═══ Task data

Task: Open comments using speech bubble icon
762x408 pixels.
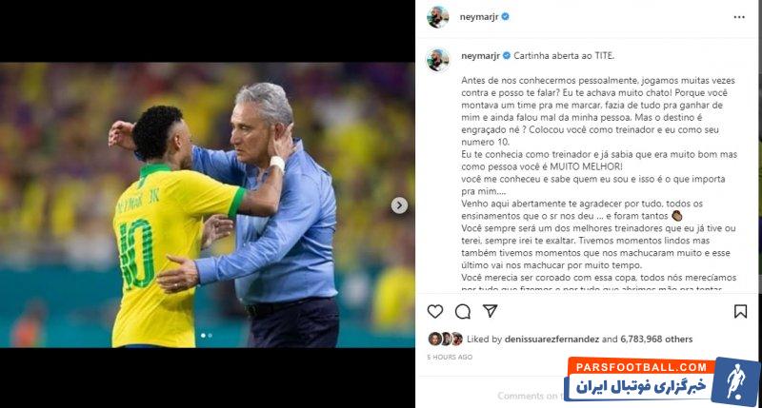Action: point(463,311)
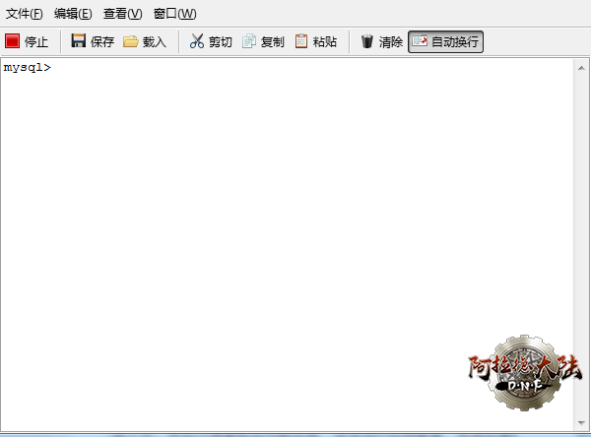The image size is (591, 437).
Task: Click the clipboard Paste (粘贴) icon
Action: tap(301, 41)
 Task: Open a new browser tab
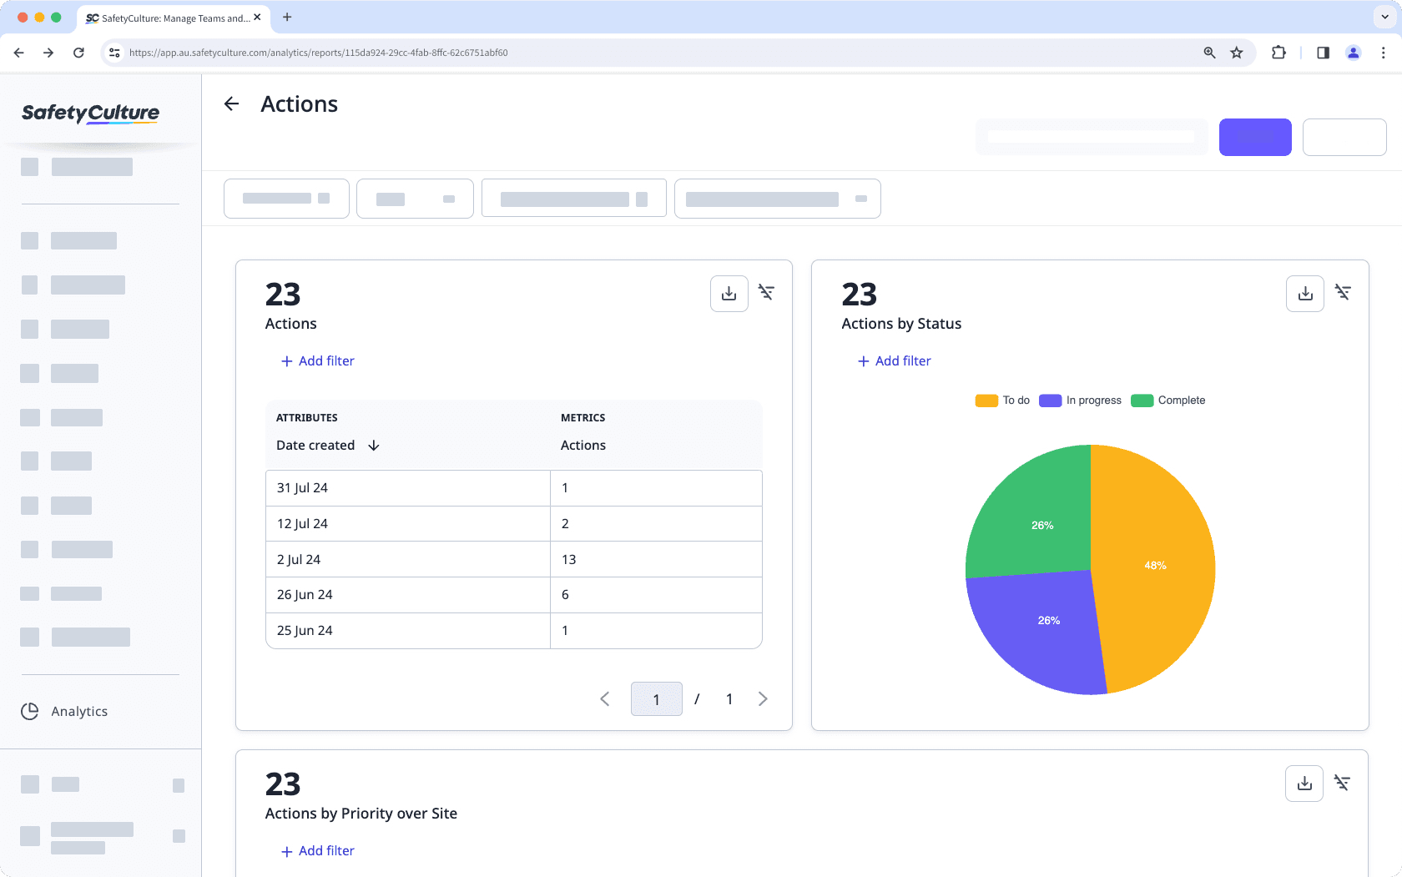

══════

◆ Stated goal
Rewrite all the entries above with "speech bubble" changed to "chat bubble", keeping everything else the same. Omit the pictures.

◆ Exercise result
Task: Open comments using chat bubble icon
762x408 pixels.
Action: point(463,311)
The image size is (591, 437).
Task: Click the clipboard Paste (粘贴) icon
Action: tap(301, 41)
 Task: Open a new browser tab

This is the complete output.